3.1.2 置換治療中護理 ①置換過程中使用心電監護儀嚴密觀察脈搏、呼吸、血壓的變化,密切觀察有無面色蒼白的、頭暈、胸悶、心悸、出冷汗、血壓下降等癥狀。有報道低血容量反應易發生在嚴重貧血患者[3]。注意保持出入量平衡,詳細記錄置換出的血漿量,以量出為入的原則輸入相應的晶體液及膠體液。②密切觀察管道通暢情況:置換開始宜慢,等患者無不適感且生命體征穩定后可增快。如血流不暢,及時檢查管道有無受壓、扭曲、堵塞,積極查找原因,及早解決。③在置換過程中,因輸入ACD-A抗凝劑,抗凝劑在人體內與鈣離子結合,致使血鈣降低。
3.1.3 置換后的護理 密切觀察病情變化,觀察穿刺部位有無出血、有無神經系統癥狀和體征。
3.2 心理護理 在PE治療前應詳細了解病情及患者的心理狀態。針對患者復雜的心理狀態,我們采取了特別的心理疏導,耐心向患者及家屬解釋血漿置換的必要性、安全性及先進性,介紹治療的目的、方法及操作過程,各階段配合的要點,幫助緩解心理壓力,建立信心及希望,使其積極的配合治療和護理。

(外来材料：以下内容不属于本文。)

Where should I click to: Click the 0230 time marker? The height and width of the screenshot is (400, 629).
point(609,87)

3.3 出血的預防及護理 TTP因廣泛微血栓形成,導致血小板的消耗,可引起各系統的出血。應密切觀察有無出血傾向,及出血的部位、量及范圍。進行護理操作時,動作必須輕柔,為患者做靜脈穿刺時,最好選擇淺靜脈留置針,減少穿刺次數,拔除留置針時,按壓時間要長,避免局部出現淤斑。

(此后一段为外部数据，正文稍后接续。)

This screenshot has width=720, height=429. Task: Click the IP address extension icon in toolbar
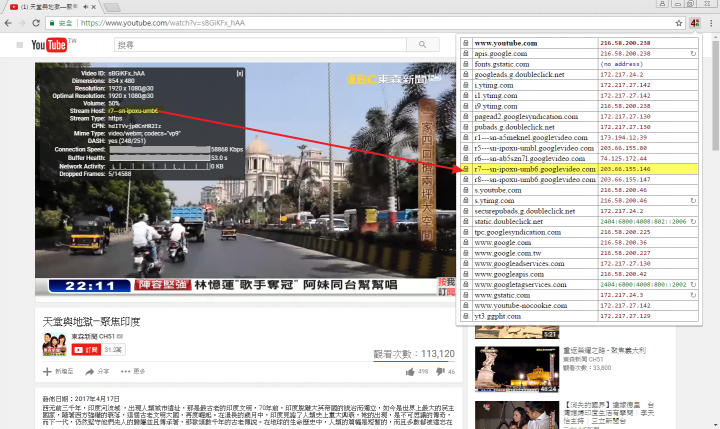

3.4 預防感染 保證室內空氣新鮮,每天進行空氣紫外線消毒2次,限制探視人員;嚴格執行各項無菌操作,妥善固定靜脈置管,局部每日換藥1次并換敷料,預防感染;保證口腔及皮膚的清潔。
TTP起病急驟,病情兇險,死亡率高達90%。診斷明確或高度懷疑本病時,應立即進行血漿置換,可最大限度清除或減少患者循環血液中的某些有害物質,如血小板凝集因子、vWF等;另外,置換后輸入體內的新鮮血漿可使TTP患者血漿中的PG12恢復正常,增強血漿抗氧化劑能力或抑制TTP患者血漿血小板聚集活性,并抑制內皮細胞釋放vWF或調節vWF蛋白酶,恢復vWF正常裂解,從而使經過血漿置換治療的患者預后大為改觀,整體生存率提高到80%以上。通過本組10例患者的診治與護理,提高了對本病的認識,注意加強病情變化的觀察,并在不同的階段,進行有計劃、全面細致到位的護理干預,是保證血漿置換順利進行,促進疾病早治愈,減少復發或留下后遺癥的重要措施。

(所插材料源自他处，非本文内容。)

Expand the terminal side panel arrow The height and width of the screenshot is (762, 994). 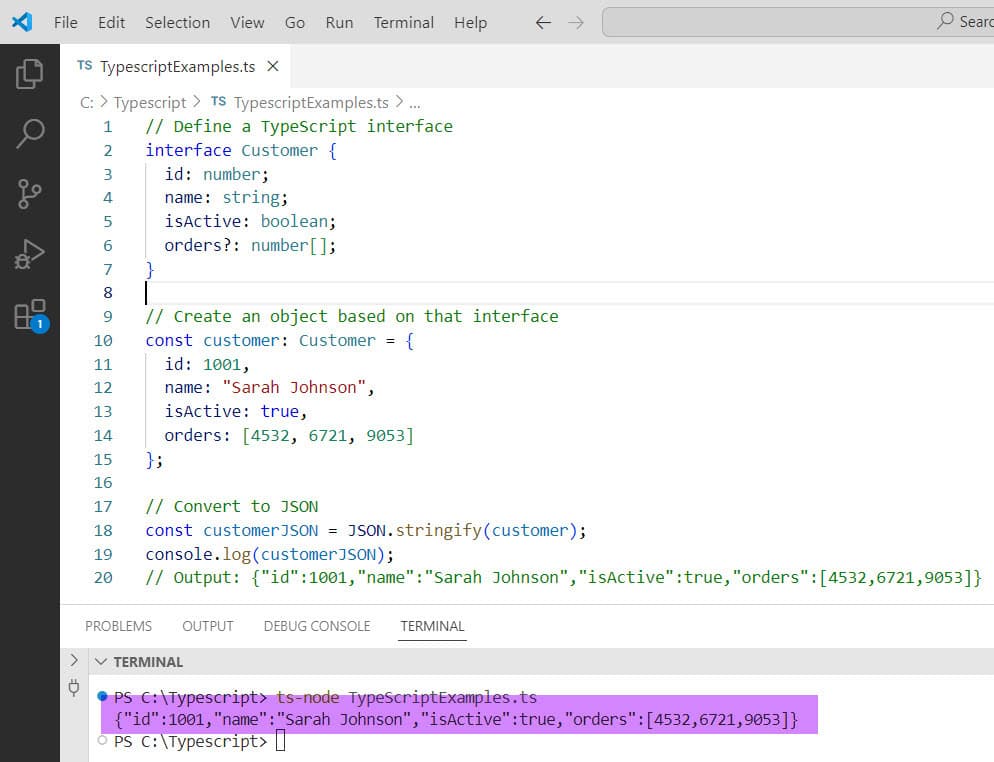pos(73,661)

[1]汪安友,董寧征,等.血栓性血小板減少性紫癜的研究進展.國際輸血及血液學雜志,2008,31(3):257.
[2]孫菲菲,張哲,等.10例血栓性血小板減少性紫癜病人治療的觀察與護理,2008,22(1):214-215.
[3]鹿群先,趙玉鳳,等.治療性血漿置換治療血栓性血小板減少性紫癜和不良反應分析.徐州醫學院學報,2007,27(4):248.